I hand sanded down the neck of my Strat, eons ago. (It was one of three guitars I used at the time, so I did not miss it while it was out of commission.) I was honestly afraid of using a belt sander or drill with a flex plate sanding base, as I feared I'd take off more in one area than another. So basically what I did was remove the neck, got some heavy grit sandpaper to start (to remove the finish-as time wore on, I switched to a lesser grade sandpaper) and sat on the back porch during baseball season. I'd drink beer, watch a game or two and sand away. Over several weekends during 162 games, I managed to remove the finish and take the neck down roughly 1/8 of an inch at the sides to almost 1/4 at the back.

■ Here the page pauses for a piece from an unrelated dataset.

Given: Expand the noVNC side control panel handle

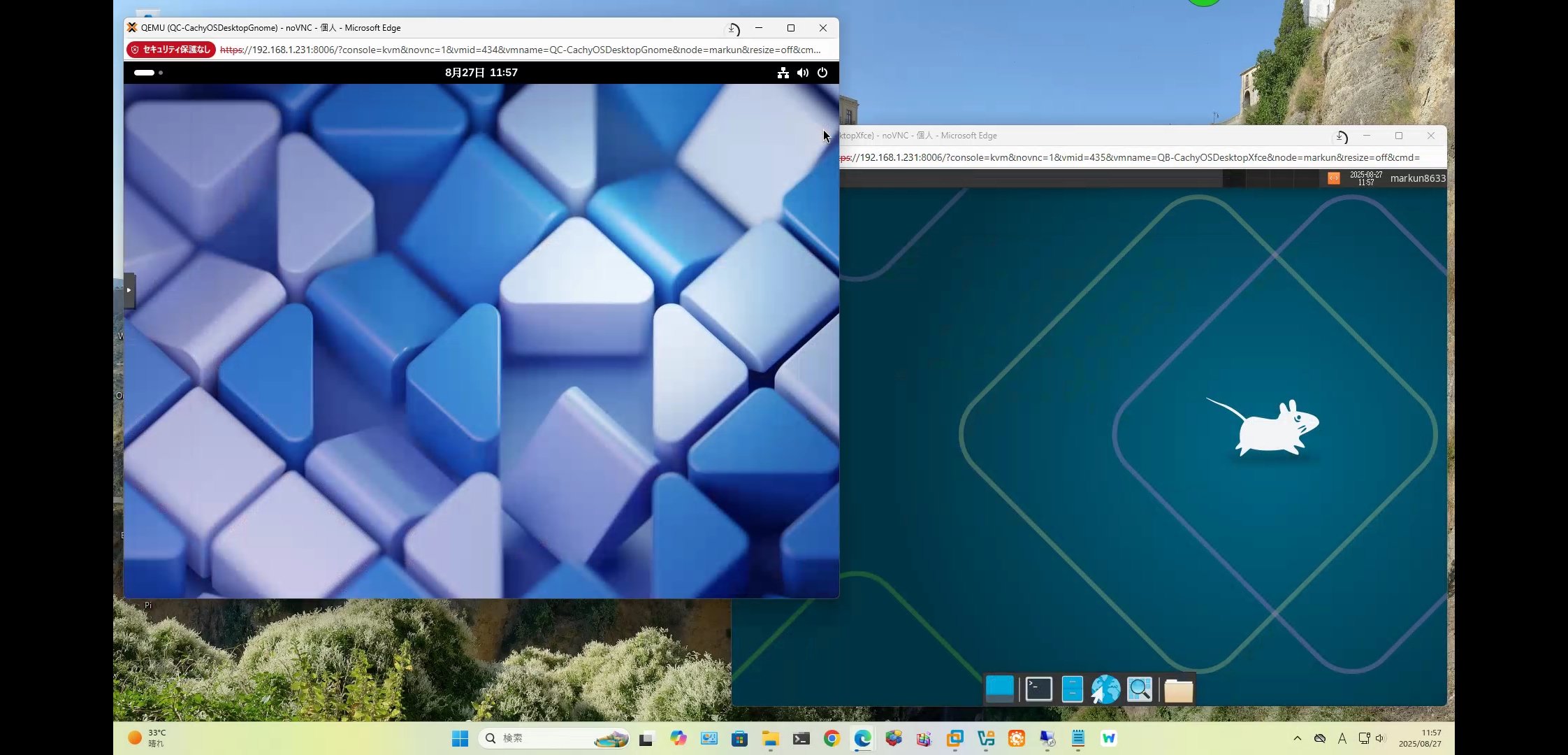Looking at the screenshot, I should (x=129, y=290).
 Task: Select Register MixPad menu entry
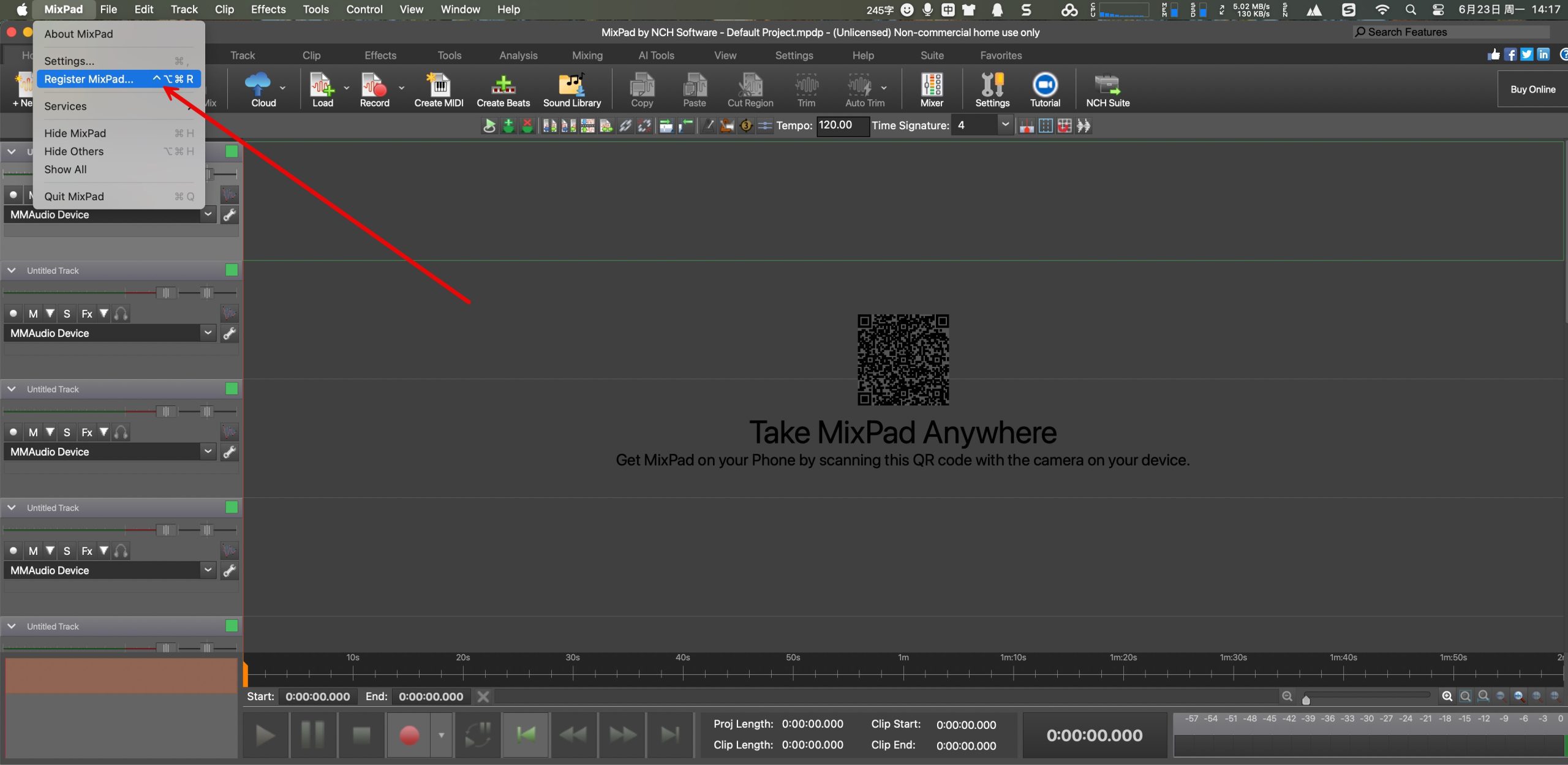pos(89,79)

I do not recommend this practice to anyone
, as it was a fairly reckless manner to do things. I did not measure or truly plan it out, I merely kept sanding until I liked the overall feel of the neck. And as stated, it was a time consuming process. I did not finish or seal it whatsoever, so over time my hand's sweat seeped into the neck, truly giving the guitar character.
Since then, I can not imagine
playing a finished neck. Perhaps the connection to baseball is significant, as the feel is
much like that of a good bat.
All I can recommend is that you are patient and extremely careful with the process. (I was very lucky I didn't ruin the damned thing) Be sure to plan out what you'd like to accomplish, and also take into consideration the purchase of an unfinished replacement neck, which would also save you considerable time and effort. Besides, if you screw up the original, you'll need one.